* _DATA TO PROCESS_:

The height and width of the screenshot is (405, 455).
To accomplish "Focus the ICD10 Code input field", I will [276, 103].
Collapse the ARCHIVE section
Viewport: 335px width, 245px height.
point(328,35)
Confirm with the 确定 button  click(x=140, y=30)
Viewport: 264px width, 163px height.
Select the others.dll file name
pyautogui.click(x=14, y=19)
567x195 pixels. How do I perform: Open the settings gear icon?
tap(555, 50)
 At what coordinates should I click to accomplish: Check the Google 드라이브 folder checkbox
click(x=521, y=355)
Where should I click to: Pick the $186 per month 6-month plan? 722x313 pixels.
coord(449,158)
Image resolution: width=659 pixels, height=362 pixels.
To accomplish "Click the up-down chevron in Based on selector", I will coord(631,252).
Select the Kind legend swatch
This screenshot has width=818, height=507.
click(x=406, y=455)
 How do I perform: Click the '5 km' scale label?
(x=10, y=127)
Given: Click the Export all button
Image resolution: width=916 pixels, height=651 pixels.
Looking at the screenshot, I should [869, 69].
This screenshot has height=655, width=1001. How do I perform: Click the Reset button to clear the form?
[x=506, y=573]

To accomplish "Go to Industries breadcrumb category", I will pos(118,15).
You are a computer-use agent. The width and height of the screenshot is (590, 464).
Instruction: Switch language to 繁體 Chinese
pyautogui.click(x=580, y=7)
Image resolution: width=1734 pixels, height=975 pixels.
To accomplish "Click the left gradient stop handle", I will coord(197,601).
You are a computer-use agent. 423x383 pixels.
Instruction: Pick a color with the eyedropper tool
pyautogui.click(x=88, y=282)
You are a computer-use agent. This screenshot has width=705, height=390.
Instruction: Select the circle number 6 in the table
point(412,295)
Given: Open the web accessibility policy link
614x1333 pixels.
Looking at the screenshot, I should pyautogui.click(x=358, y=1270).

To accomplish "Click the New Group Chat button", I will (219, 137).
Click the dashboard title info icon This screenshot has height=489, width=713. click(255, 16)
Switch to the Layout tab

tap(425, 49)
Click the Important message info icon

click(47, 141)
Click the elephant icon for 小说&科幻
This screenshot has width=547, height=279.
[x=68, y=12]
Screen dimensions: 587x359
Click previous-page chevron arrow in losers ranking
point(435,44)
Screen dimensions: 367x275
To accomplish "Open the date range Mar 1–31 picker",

* _REQUIREMENTS_:
Rewrite the lines above, swapping "Image resolution" for "Display size" everywhere it appears and leaving everything else unchanged.

* _TASK OUTPUT_:
The height and width of the screenshot is (405, 455).
To accomplish "Focus the ICD10 Code input field", I will [276, 103].
Collapse the ARCHIVE section
Viewport: 335px width, 245px height.
point(328,35)
Confirm with the 确定 button  click(x=140, y=30)
Viewport: 264px width, 163px height.
Select the others.dll file name
pyautogui.click(x=14, y=19)
567x195 pixels. How do I perform: Open the settings gear icon?
tap(555, 50)
 At what coordinates should I click to accomplish: Check the Google 드라이브 folder checkbox
click(x=521, y=355)
Where should I click to: Pick the $186 per month 6-month plan? 722x313 pixels.
coord(449,158)
Display size: width=659 pixels, height=362 pixels.
To accomplish "Click the up-down chevron in Based on selector", I will coord(631,252).
Select the Kind legend swatch
This screenshot has width=818, height=507.
click(x=406, y=455)
 How do I perform: Click the '5 km' scale label?
(x=10, y=127)
Given: Click the Export all button
Display size: width=916 pixels, height=651 pixels.
Looking at the screenshot, I should [869, 69].
This screenshot has height=655, width=1001. How do I perform: Click the Reset button to clear the form?
[x=506, y=573]

To accomplish "Go to Industries breadcrumb category", I will pos(118,15).
You are a computer-use agent. The width and height of the screenshot is (590, 464).
Instruction: Switch language to 繁體 Chinese
pyautogui.click(x=580, y=7)
Display size: width=1734 pixels, height=975 pixels.
To accomplish "Click the left gradient stop handle", I will coord(197,601).
You are a computer-use agent. 423x383 pixels.
Instruction: Pick a color with the eyedropper tool
pyautogui.click(x=88, y=282)
You are a computer-use agent. This screenshot has width=705, height=390.
Instruction: Select the circle number 6 in the table
point(412,295)
Given: Open the web accessibility policy link
614x1333 pixels.
Looking at the screenshot, I should pyautogui.click(x=358, y=1270).

To accomplish "Click the New Group Chat button", I will (219, 137).
Click the dashboard title info icon This screenshot has height=489, width=713. click(255, 16)
Switch to the Layout tab

tap(425, 49)
Click the Important message info icon

click(47, 141)
Click the elephant icon for 小说&科幻
This screenshot has width=547, height=279.
[x=68, y=12]
Screen dimensions: 587x359
Click previous-page chevron arrow in losers ranking
point(435,44)
Screen dimensions: 367x275
To accomplish "Open the date range Mar 1–31 picker",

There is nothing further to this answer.